Gli esperti sull'argomento hanno a lungo raccomandato la compagnia canina come protezione contro le malattie cardiovascolari a causa della tendenza di un cane a migliorare l'attività fisica e la salute mentale del suo proprietario. La ricerca indica che portare un cane in casa può migliorare l'esigenza di un regime di esercizio fisico, migliorare la forma fisica e ridurre l'adiposità viscerale dei suoi coinquilini umani. Inattività fisica e il sovrappeso od obesità sono i principali fattori di rischio per le malattie cardiovascolari, la morte prematura e la disabilità; un impegno a favore di movimento, esercizio fisico e fitness regolari ha il potenziale per migliorare sostanzialmente i risultati. Il movimento, infatti, ha effetti miglioranti su 5 dei 6 principali fattori di rischio modificabili per infarto del miocardio, inclusi profili lipidici, stress, diabete, ipertensione e obesità addominale, nonché fattori di rischio psicologico e stress psicosociale. I cani costringono i loro proprietari a fare specificamente più attività all'aperto, il che può anche rafforzare ulteriormente i benefici per la salute.

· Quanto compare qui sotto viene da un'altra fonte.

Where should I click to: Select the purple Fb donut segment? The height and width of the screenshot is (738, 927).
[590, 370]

Recentemente, un ampio studio trasversale ha scoperto che 120 minuti alla settimana trascorsi in un ambiente naturale all'aperto erano associati a livelli più elevati di salute e benessere. Livelli più elevati di movimento, esercizio fisico e fitness non solo migliorano i risultati della salute cardiovascolare, ma anche frenano l'ansia, l'ostilità, la depressione e il disagio emotivo. Oltre ad aumentare la dose di esercizio all'aperto dei proprietari, i cani riducono i livelli di stress psico sociale, aiutano nel trattamento della depressione e agiscono efficacemente come intervento ansiolitico.

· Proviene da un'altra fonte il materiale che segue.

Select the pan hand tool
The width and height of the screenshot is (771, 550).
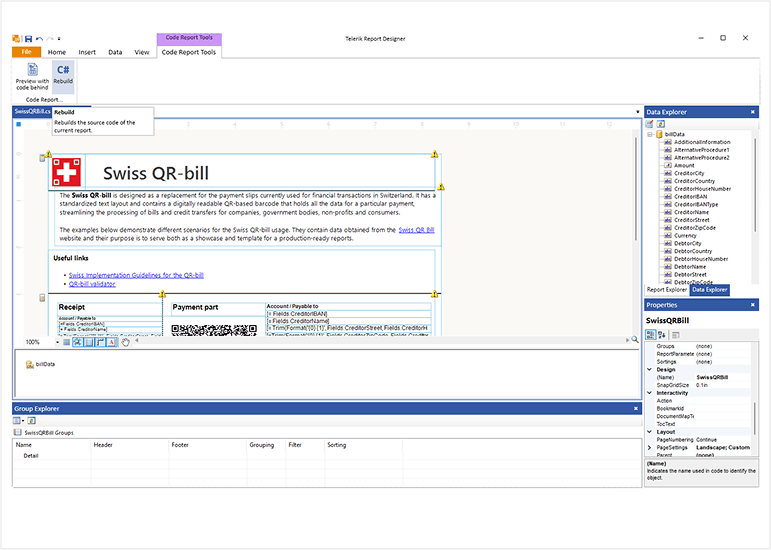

Il forte legame emotivo che si sviluppa in genere tra un essere umano e un cane può conferire potenti effetti terapeutici sulla salute mentale e sulla salute del cuore. Uno studio di riferimento dell'Università di Uppsala, in Svezia, ha analizzato la salute di oltre 3,4 milioni di svedesi lungo un periodo di 12 anni. I partecipanti, tutti di età compresa tra i 40 e gli 80 anni e privi di patologie nel periodo precedente a quello monitorato, sono stati seguiti attraverso i registri del sistema sanitario nazionale. Un set di dati che ha permesso ai ricercatori di prendere in considerazione tutte le variabili rilevanti: età, sesso, stato civile, e anche il possesso di un cane, informazione che dal 2001 in Svezia deve essere comunicata e registrata a livello statale. Analizzando quindi l’incidenza di disturbi cardiovascolari e la mortalità nel campione, e sistemando i risultati in base all’età, il sesso e altri fattori, i ricercatori hanno potuto stimare quale effetto ha sulla salute il possesso di un cane. E i risultati sembrano abbastanza chiari: i possessori di cani avrebbero un rischio di morire prematuramente inferiore del 20% rispetto alla popolazione generale. Un effetto protettivo che varia anche in base allo status familiare e alla razza di cane che si possiede. Stando ai dati raccolti, per i single il possesso di un cane diminuisce del 33% il rischio di morte e dell’11% quello di soffrire di malattie cardiovascolari. E l’effetto risulta massimo se il cane in questione appartiene a una razza selezionata originariamente per la caccia.